Activity →
Please take the records that follow and repeat exactly the lines starting with the line with "The width and" and going on through the line with "This screenshot has height=423, width=525.".

Data to use →

+ + + + + + +

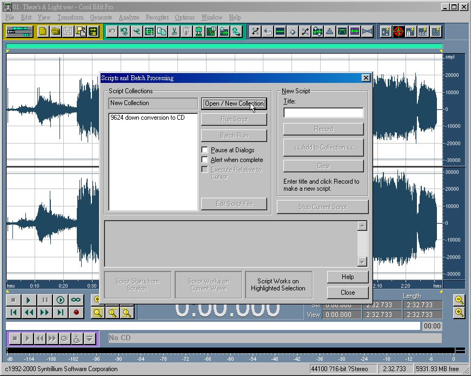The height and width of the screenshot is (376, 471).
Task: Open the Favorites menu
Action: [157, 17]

+ + + + + + +

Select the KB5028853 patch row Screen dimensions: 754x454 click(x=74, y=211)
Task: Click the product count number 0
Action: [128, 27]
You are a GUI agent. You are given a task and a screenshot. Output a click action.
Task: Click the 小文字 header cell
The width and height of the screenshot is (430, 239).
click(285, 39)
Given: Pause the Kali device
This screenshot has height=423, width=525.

+ + + + + + +

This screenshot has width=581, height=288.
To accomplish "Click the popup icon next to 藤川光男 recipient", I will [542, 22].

+ + + + + + +

Completed exercise →
The width and height of the screenshot is (430, 239).
click(285, 39)
Given: Pause the Kali device
This screenshot has height=423, width=525.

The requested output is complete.